Understanding the Concept

A representative office is a non-trading entity that serves as an extension of the parent company abroad. Its primary purpose is to conduct market research, promote the parent company’s products or services, and facilitate communication with local stakeholders. Unlike a branch office or subsidiary, a representative office cannot engage in profit-generating activities or enter into contracts on behalf of the parent company.

Eligibility Criteria

To establish a representative office in Thailand, the parent company must meet certain eligibility criteria. Typically, these criteria include:

  • The parent company must be a registered legal entity in its home country.
  • The activities of the representative office must be limited to non-trading activities, such as market research and promotional activities.
  • The parent company must have a proven track record of at least one year in its home country.

Registration Process

The registration process for a representative office in Thailand involves several steps:

  • Submission of application: The parent company must submit an application to the Department of Business Development (DBD) along with the required documents, including a letter of intent, board resolution, and proof of financial standing.
  • Approval: Upon receipt of the application, the DBD will review the documents and, if satisfied, issue a Letter of Approval for the establishment of the representative office.
  • Registration: With the Letter of Approval in hand, the parent company can proceed to register the representative office with the Ministry of Commerce and obtain a registration certificate.

Operational Restrictions

It’s important to note that representative offices in Thailand are subject to certain operational restrictions:

  • Non-trading activities: Representative offices are prohibited from engaging in profit-generating activities, such as sales or manufacturing.
  • Taxation: Since representative offices are not considered separate legal entities, they are not subject to corporate income tax.
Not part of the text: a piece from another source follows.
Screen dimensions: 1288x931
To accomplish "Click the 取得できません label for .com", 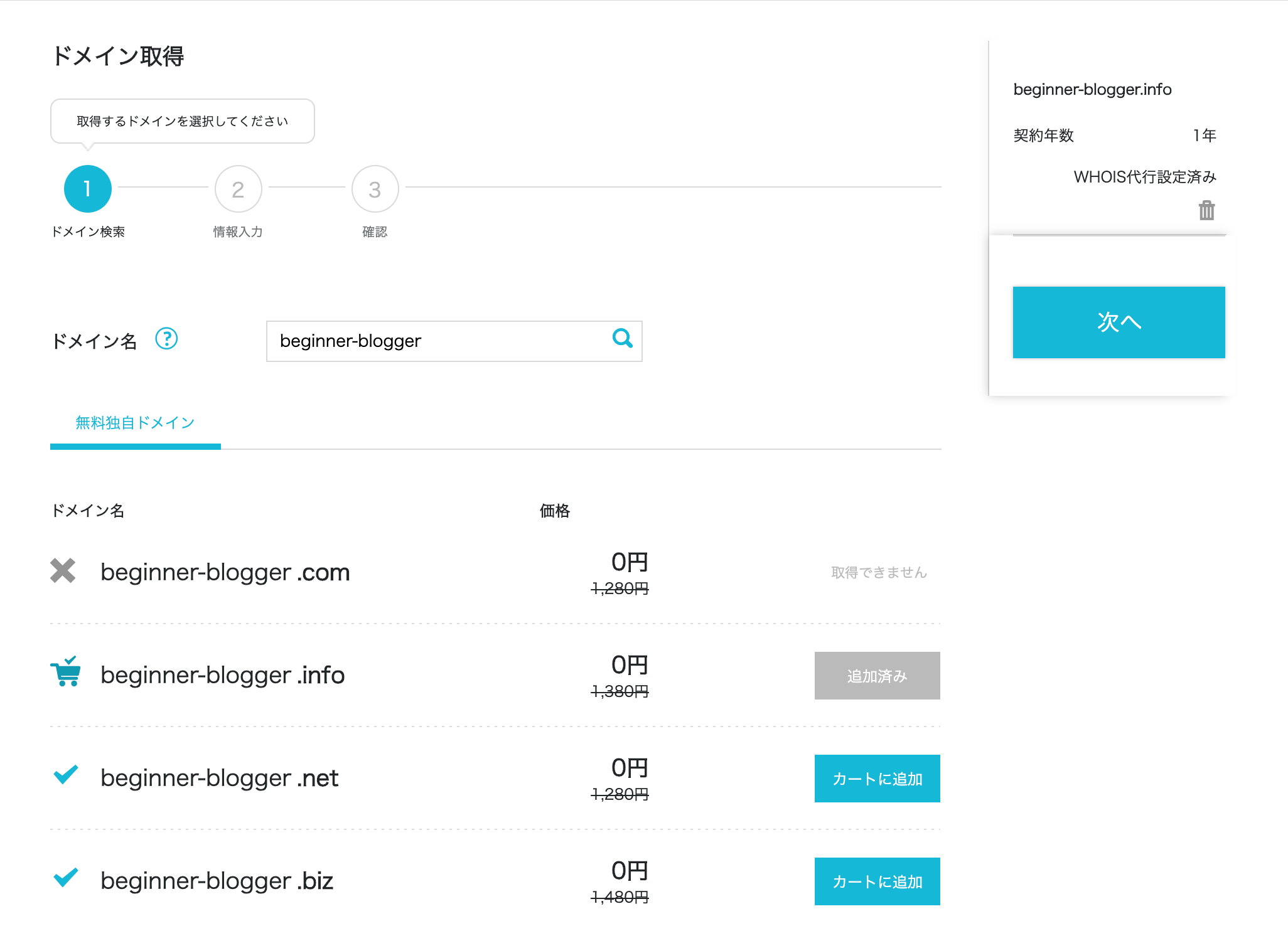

However, they may still be liable for withholding tax on certain expenses.

Compliance and Reporting

Once established, representative offices must comply with certain reporting requirements, including:

  • Annual financial reporting: Representative offices must submit annual financial statements to the relevant authorities.
  • Renewal: Registration of representative offices must be renewed annually to maintain legal compliance.


Establishing a representative office in Thailand can be an effective strategy for foreign companies looking to explore business opportunities in the country. By understanding the regulatory requirements and following the registration process diligently, companies can establish a presence in Thailand and begin building relationships with local stakeholders.